Listing>
════════

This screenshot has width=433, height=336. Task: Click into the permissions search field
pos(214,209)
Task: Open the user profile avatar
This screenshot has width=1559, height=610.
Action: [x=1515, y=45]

════════

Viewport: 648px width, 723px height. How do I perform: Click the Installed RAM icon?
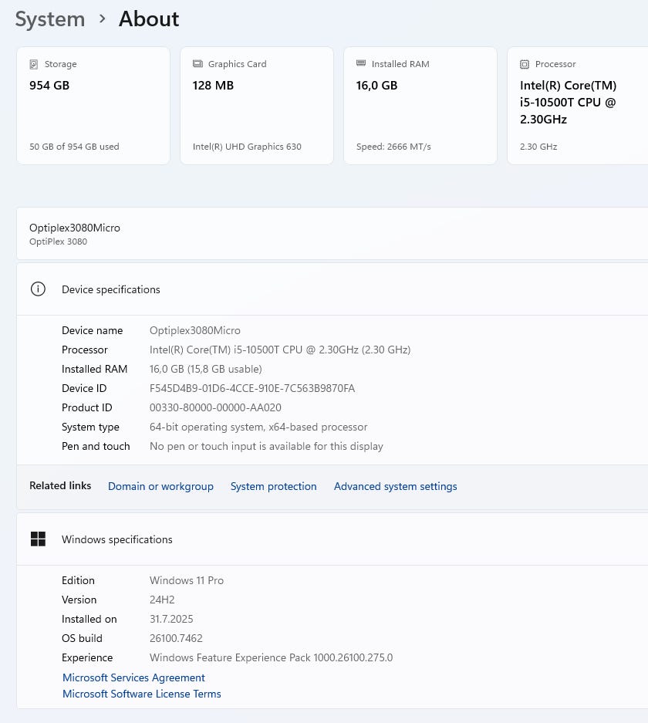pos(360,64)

════════

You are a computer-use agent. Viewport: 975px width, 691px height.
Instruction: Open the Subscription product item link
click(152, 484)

════════

Task details> Rewrite the listing lines from the one holding "Viewport: 648px width, 723px" through the one holding "pos(360,64)", inclusive, as a Markdown table with the columns Row and Text. Skip any blank lines, and leave the pictures out of the table.

Final result>
| Row | Text |
|---|---|
| 1 | Viewport: 648px width, 723px height. How do I perform: Click the Installed RAM icon? |
| 2 | pos(360,64) |